丙酮酸脱羧酶(PDC)
分光光度法 50管/48样
注意:正式测定之前选择 2-3 个预期差异大的样本做预测定。
测定意义:
PDC 主要存在于酵母中,是乙醇发酵的关键酶之一,催化丙酮酸脱羧生成乙醛。
测定原理:
PDC 催化丙酮酸脱羧生成乙醛,添加乙醇脱氢酶(ADH)来进一步催化 NADH 还原乙醛生成乙醇和 NAD+;NADH 在 340 nm 有吸收峰,而 NAD+没有;通过测定 340 nm 光吸收下降速率,来计算PDC 活性。
需自备的仪器和用品:
研钵、冰、台式离心机、紫外分光光度计、1mL 石英比色皿、可调式移液枪和蒸馏水。
试剂组成和配制:
试剂一:液体 50mL×1 瓶,4℃保存。
试剂二:液体 36mL×1 瓶,4℃保存。
试剂三:液体 5mL×1 瓶,4℃保存。
试剂四:粉剂×1 支,﹣20℃保存。
试剂五:液体 60μL×1 支,﹣20℃保存。
混合试剂:临用前配制,将试剂四和试剂五转移至试剂三中充分溶解待用,用不完的试剂分装后-20℃保存,禁止反复冻融。

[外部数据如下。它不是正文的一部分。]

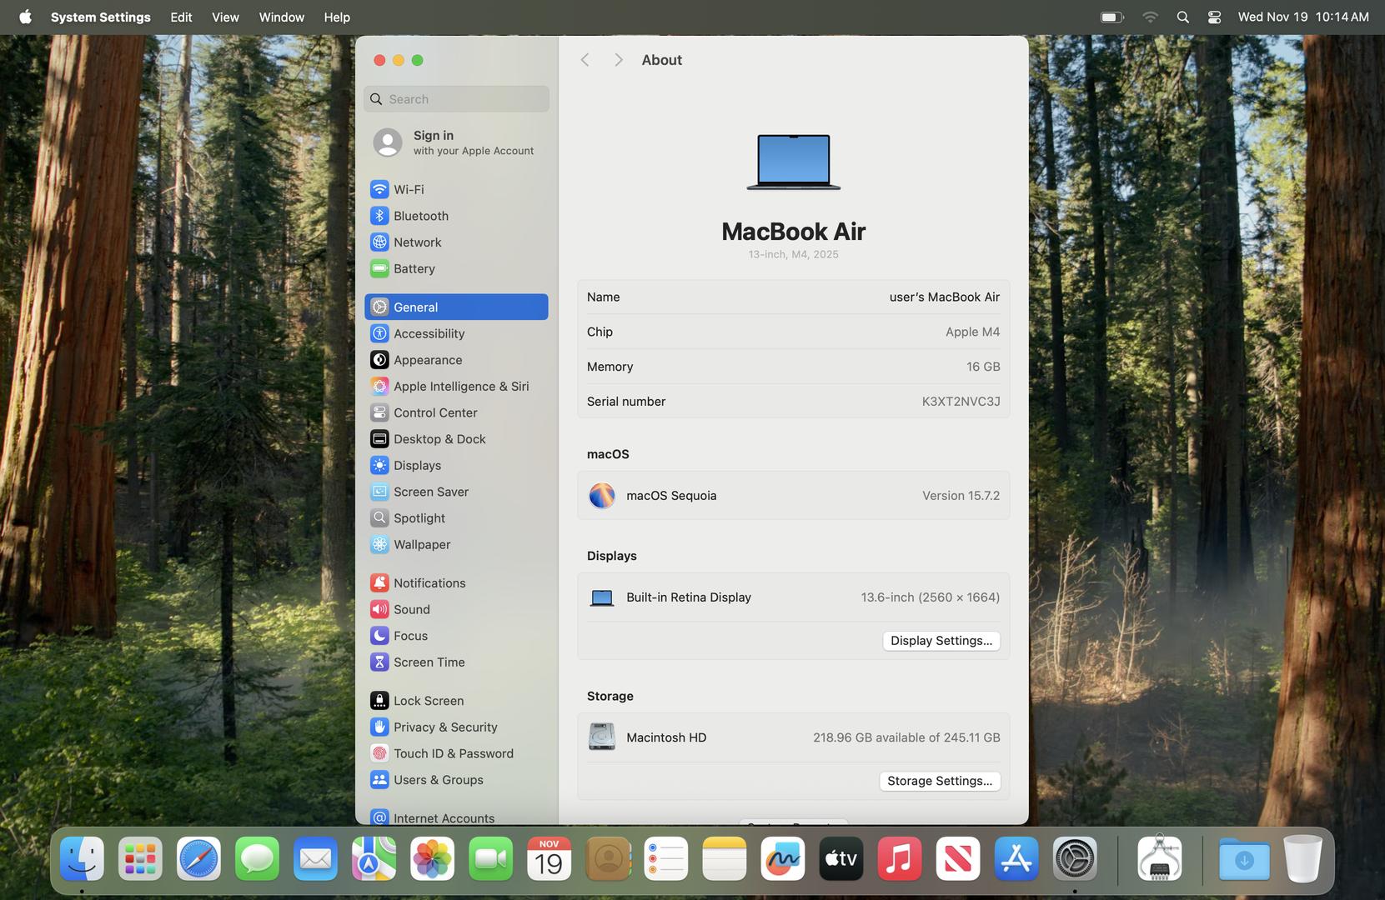This screenshot has width=1385, height=900.
Task: Select Wallpaper in the sidebar
Action: (x=421, y=544)
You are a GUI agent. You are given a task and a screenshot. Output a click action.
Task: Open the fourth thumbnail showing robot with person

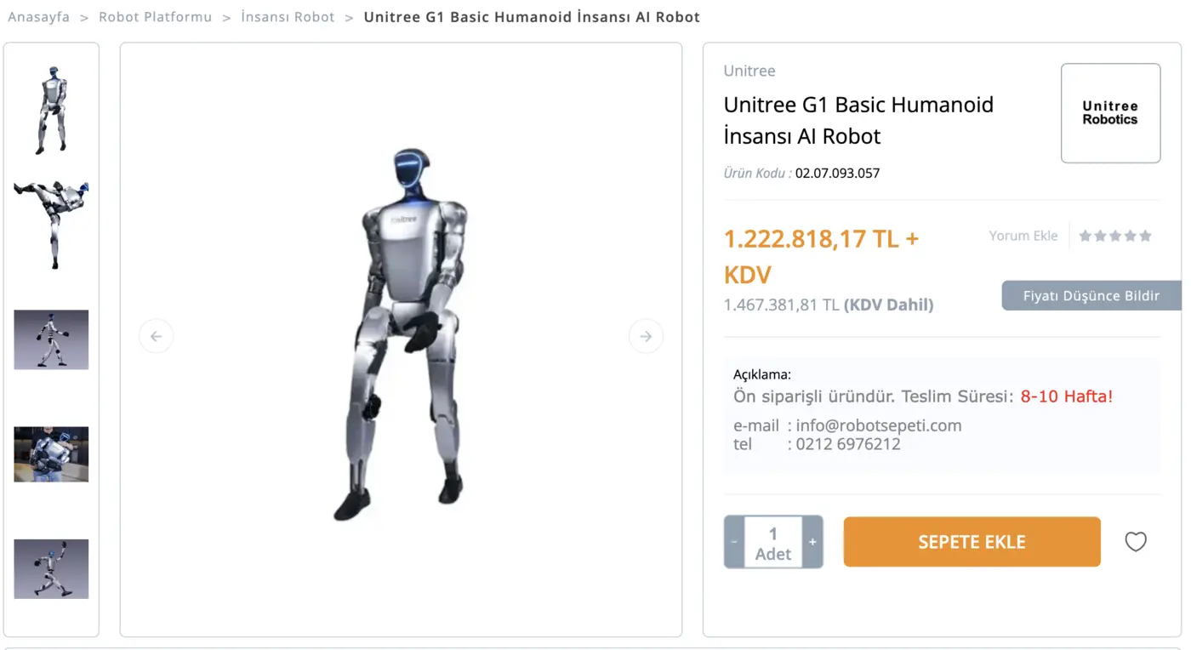point(51,454)
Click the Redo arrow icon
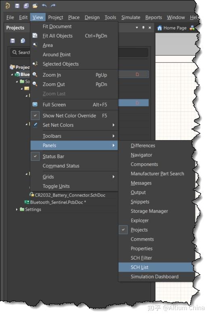The height and width of the screenshot is (317, 210). [53, 6]
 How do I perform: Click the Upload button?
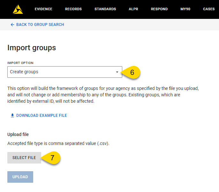point(20,177)
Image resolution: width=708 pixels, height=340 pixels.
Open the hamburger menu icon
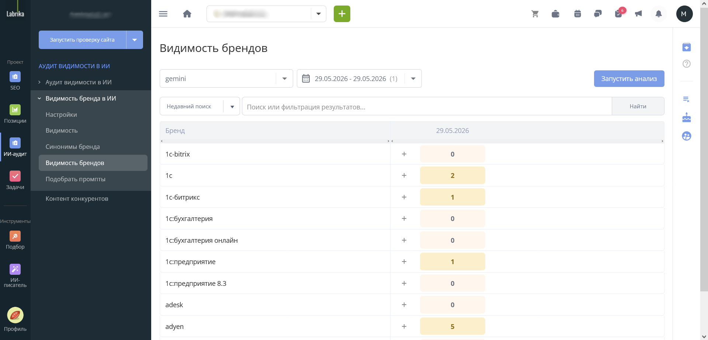[163, 14]
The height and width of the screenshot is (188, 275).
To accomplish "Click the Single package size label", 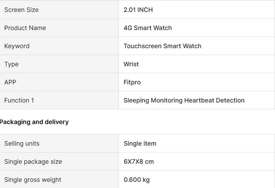I will coord(33,161).
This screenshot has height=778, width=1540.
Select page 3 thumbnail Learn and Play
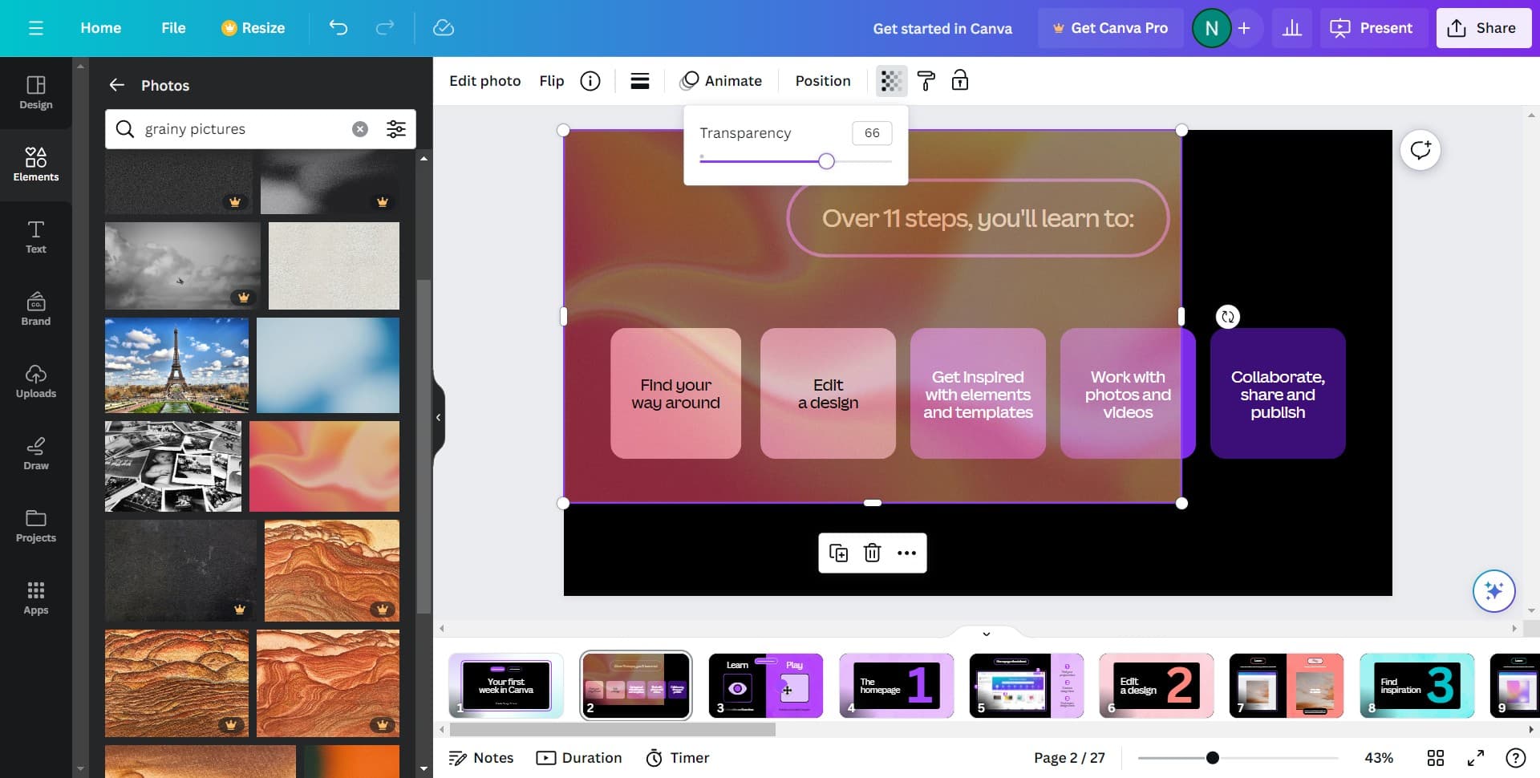point(765,685)
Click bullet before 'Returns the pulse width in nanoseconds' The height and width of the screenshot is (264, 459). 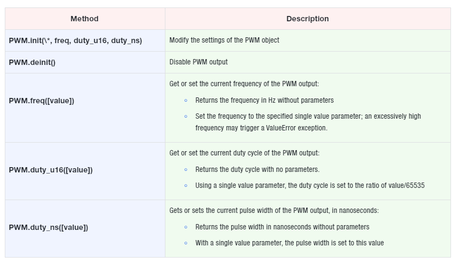pos(186,227)
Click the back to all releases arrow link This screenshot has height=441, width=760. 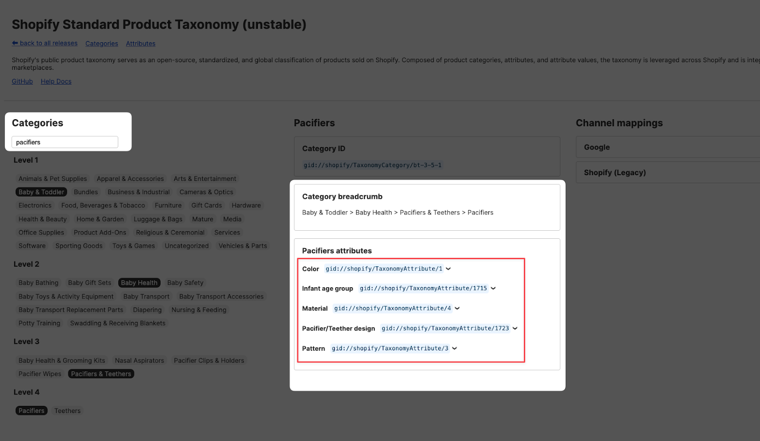(45, 43)
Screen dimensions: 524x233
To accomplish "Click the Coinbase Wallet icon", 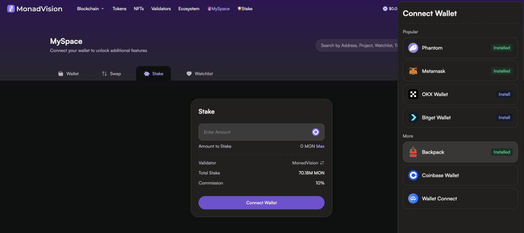I will [x=413, y=175].
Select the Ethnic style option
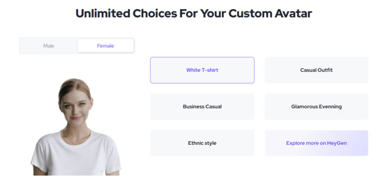This screenshot has height=181, width=389. pos(202,143)
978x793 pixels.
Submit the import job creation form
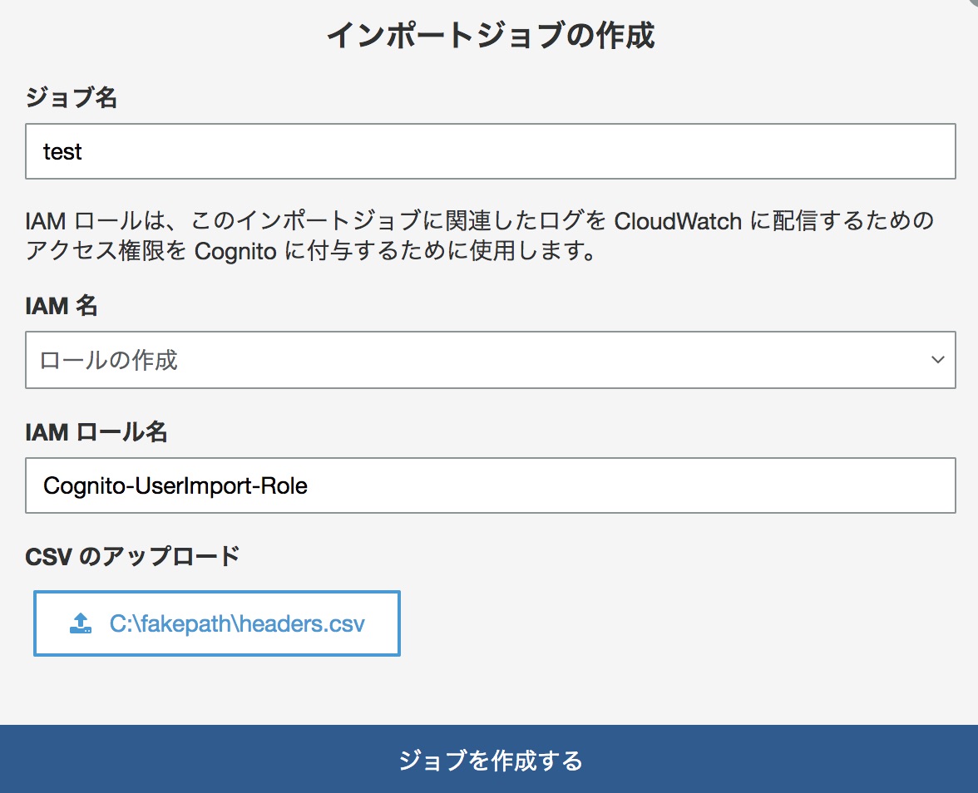(489, 759)
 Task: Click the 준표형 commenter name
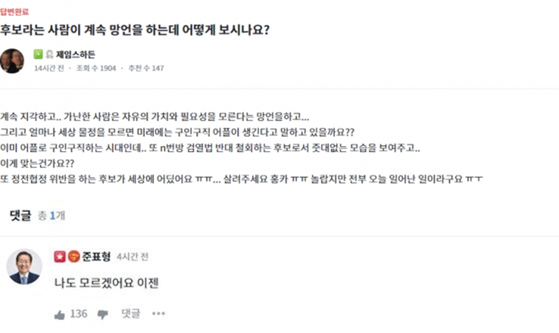tap(96, 256)
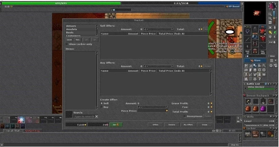Screen dimensions: 279x147
Task: Click the Details button
Action: tap(172, 125)
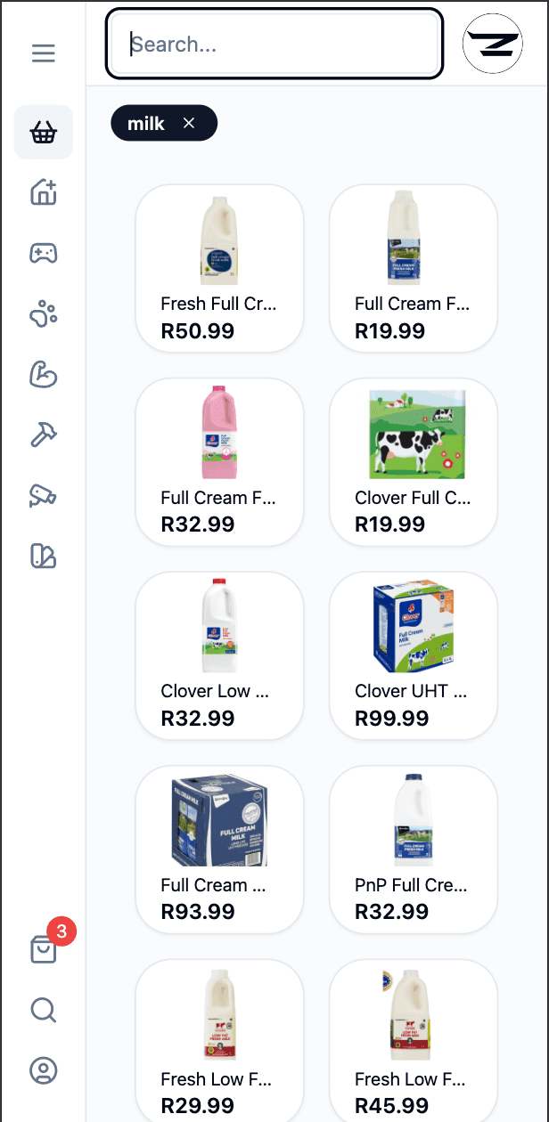Select the basket category icon
549x1122 pixels.
point(43,132)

试剂六:液体 5mL×1 瓶,4℃保存。丙酮酸脱羧酶(PDC)
粗酶液提取:
1、细菌或细胞处理:收集细菌或细胞到离心管内,离心后弃上清;按照每 500 万细菌或细胞加入 1mL 试剂一,超声波破碎细菌或细胞(功率 200W,工作 3s,间歇 10s,工作 35 次), 16000g 4℃离心 20min,取上清,置冰上待测。
2、组织处理:按照组织质量(g):试剂一体积(mL)为 1:5~10 的比例(建议称取约 0.1g 组织,加入 1mL 试剂一)进行冰浴匀浆,16000g 4℃离心 20min,取上清,置冰上待测。
3、血清(浆)等液体样品:直接检测。